PROBLEM REQUIREMENTS: Work out how many lines in the following entries contain the string "motywem", and write only that number.

[Saved entries]
══════════

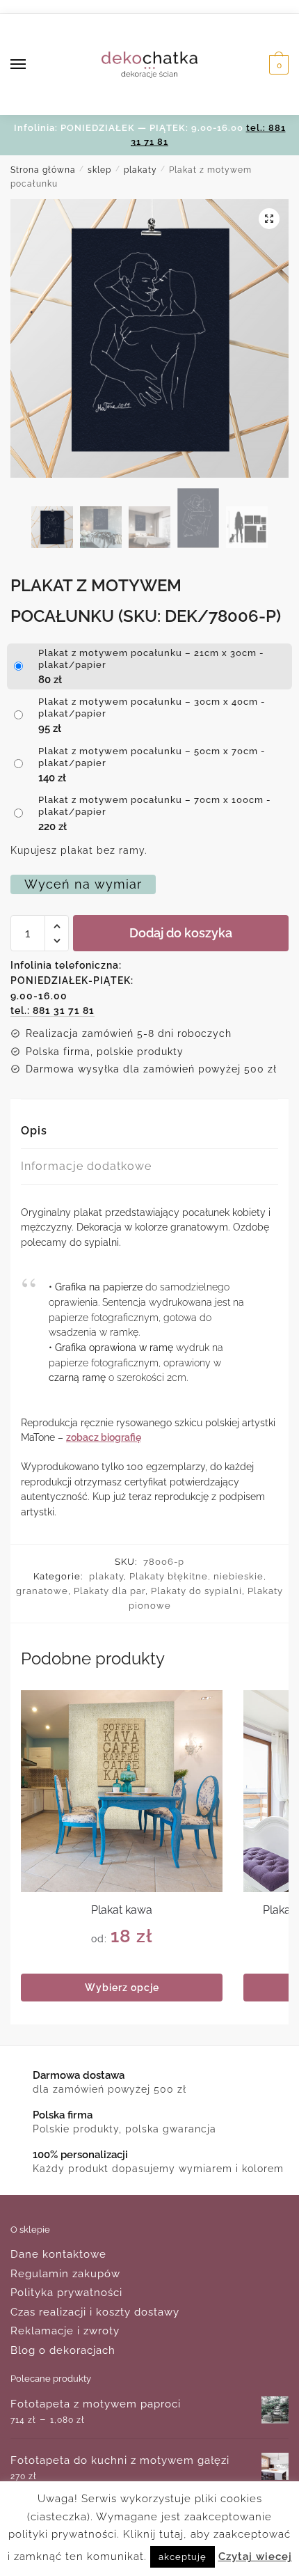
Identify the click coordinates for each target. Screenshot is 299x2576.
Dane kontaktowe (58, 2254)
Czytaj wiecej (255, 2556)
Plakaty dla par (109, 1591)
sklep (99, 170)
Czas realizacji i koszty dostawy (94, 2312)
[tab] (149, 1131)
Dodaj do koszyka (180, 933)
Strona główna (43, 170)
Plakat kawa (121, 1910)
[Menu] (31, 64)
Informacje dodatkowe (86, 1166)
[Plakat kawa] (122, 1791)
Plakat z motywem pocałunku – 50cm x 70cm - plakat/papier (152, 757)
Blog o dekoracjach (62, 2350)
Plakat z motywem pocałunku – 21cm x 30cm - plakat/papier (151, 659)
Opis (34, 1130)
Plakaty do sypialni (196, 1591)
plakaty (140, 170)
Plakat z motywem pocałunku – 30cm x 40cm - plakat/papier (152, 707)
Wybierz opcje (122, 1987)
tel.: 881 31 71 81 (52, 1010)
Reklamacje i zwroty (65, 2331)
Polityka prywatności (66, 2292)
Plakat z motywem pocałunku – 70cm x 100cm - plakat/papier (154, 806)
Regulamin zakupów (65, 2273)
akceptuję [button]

══════════

PROBLEM SOLUTION: 4